* _WORK TO BE COMPLETED_:
Reproduce every entry exactly, without alteration.

(Dataset entries)
=== Section Start ===
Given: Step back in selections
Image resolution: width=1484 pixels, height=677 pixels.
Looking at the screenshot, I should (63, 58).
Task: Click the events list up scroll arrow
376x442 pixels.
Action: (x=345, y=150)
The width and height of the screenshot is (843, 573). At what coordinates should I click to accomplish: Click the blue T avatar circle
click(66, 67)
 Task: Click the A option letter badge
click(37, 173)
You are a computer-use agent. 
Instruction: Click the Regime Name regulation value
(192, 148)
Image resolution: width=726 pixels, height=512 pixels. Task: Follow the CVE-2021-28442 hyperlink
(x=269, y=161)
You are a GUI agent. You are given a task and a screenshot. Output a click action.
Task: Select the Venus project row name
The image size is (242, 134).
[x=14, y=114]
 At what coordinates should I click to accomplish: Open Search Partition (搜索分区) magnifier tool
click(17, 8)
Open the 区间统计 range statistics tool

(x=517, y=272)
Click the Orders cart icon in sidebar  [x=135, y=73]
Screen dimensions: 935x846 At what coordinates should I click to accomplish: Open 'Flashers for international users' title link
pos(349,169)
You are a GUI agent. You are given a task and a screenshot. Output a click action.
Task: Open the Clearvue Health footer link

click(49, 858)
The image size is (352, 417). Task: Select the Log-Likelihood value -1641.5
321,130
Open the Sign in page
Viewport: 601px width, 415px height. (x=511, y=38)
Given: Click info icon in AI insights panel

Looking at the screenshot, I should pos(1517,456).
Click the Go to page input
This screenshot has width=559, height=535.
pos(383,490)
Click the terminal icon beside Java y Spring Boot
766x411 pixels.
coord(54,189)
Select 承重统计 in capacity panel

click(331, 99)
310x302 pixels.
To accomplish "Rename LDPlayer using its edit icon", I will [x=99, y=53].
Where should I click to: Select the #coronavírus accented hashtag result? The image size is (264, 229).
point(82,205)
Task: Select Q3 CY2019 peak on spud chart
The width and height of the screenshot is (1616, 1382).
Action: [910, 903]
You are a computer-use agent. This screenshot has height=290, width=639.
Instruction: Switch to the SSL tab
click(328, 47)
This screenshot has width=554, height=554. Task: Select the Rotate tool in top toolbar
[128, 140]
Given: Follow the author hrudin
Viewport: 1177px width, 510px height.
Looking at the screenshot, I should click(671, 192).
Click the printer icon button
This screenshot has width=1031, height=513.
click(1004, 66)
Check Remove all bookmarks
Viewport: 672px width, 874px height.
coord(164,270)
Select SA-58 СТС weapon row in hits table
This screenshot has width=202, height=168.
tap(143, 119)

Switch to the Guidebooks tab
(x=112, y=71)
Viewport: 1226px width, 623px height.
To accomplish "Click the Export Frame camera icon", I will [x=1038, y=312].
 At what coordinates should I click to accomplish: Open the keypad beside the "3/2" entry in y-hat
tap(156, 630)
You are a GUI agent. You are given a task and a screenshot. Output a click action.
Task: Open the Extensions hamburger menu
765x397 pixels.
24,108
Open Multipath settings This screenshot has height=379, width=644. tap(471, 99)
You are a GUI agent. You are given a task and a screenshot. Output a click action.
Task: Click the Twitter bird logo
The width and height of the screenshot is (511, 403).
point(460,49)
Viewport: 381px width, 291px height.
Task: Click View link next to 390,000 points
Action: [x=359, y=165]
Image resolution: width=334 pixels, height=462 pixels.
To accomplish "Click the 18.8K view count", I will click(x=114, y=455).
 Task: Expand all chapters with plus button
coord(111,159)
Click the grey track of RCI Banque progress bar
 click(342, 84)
=== Section End ===
* _WRITTEN RESPONSE_:
Given: Step back in selections
Image resolution: width=1484 pixels, height=677 pixels.
Looking at the screenshot, I should (63, 58).
Task: Click the events list up scroll arrow
376x442 pixels.
Action: (x=345, y=150)
The width and height of the screenshot is (843, 573). At what coordinates should I click to accomplish: Click the blue T avatar circle
click(66, 67)
 Task: Click the A option letter badge
click(37, 173)
You are a computer-use agent. 
Instruction: Click the Regime Name regulation value
(192, 148)
Image resolution: width=726 pixels, height=512 pixels. Task: Follow the CVE-2021-28442 hyperlink
(x=269, y=161)
You are a GUI agent. You are given a task and a screenshot. Output a click action.
Task: Select the Venus project row name
The image size is (242, 134).
[x=14, y=114]
 At what coordinates should I click to accomplish: Open Search Partition (搜索分区) magnifier tool
click(17, 8)
Open the 区间统计 range statistics tool

(x=517, y=272)
Click the Orders cart icon in sidebar  [x=135, y=73]
Screen dimensions: 935x846 At what coordinates should I click to accomplish: Open 'Flashers for international users' title link
pos(349,169)
You are a GUI agent. You are given a task and a screenshot. Output a click action.
Task: Open the Clearvue Health footer link

click(49, 858)
The image size is (352, 417). Task: Select the Log-Likelihood value -1641.5
321,130
Open the Sign in page
Viewport: 601px width, 415px height. (x=511, y=38)
Given: Click info icon in AI insights panel

Looking at the screenshot, I should pos(1517,456).
Click the Go to page input
This screenshot has width=559, height=535.
pos(383,490)
Click the terminal icon beside Java y Spring Boot
766x411 pixels.
coord(54,189)
Select 承重统计 in capacity panel

click(331, 99)
310x302 pixels.
To accomplish "Rename LDPlayer using its edit icon", I will [x=99, y=53].
Where should I click to: Select the #coronavírus accented hashtag result? The image size is (264, 229).
point(82,205)
Task: Select Q3 CY2019 peak on spud chart
The width and height of the screenshot is (1616, 1382).
Action: [910, 903]
You are a computer-use agent. This screenshot has height=290, width=639.
Instruction: Switch to the SSL tab
click(328, 47)
This screenshot has width=554, height=554. Task: Select the Rotate tool in top toolbar
[128, 140]
Given: Follow the author hrudin
Viewport: 1177px width, 510px height.
Looking at the screenshot, I should click(671, 192).
Click the printer icon button
This screenshot has width=1031, height=513.
click(1004, 66)
Check Remove all bookmarks
Viewport: 672px width, 874px height.
coord(164,270)
Select SA-58 СТС weapon row in hits table
This screenshot has width=202, height=168.
tap(143, 119)

Switch to the Guidebooks tab
(x=112, y=71)
Viewport: 1226px width, 623px height.
To accomplish "Click the Export Frame camera icon", I will [x=1038, y=312].
 At what coordinates should I click to accomplish: Open the keypad beside the "3/2" entry in y-hat
tap(156, 630)
You are a GUI agent. You are given a task and a screenshot. Output a click action.
Task: Open the Extensions hamburger menu
765x397 pixels.
24,108
Open Multipath settings This screenshot has height=379, width=644. tap(471, 99)
You are a GUI agent. You are given a task and a screenshot. Output a click action.
Task: Click the Twitter bird logo
The width and height of the screenshot is (511, 403).
point(460,49)
Viewport: 381px width, 291px height.
Task: Click View link next to 390,000 points
Action: [x=359, y=165]
Image resolution: width=334 pixels, height=462 pixels.
To accomplish "Click the 18.8K view count", I will click(x=114, y=455).
 Task: Expand all chapters with plus button
coord(111,159)
Click the grey track of RCI Banque progress bar
 click(342, 84)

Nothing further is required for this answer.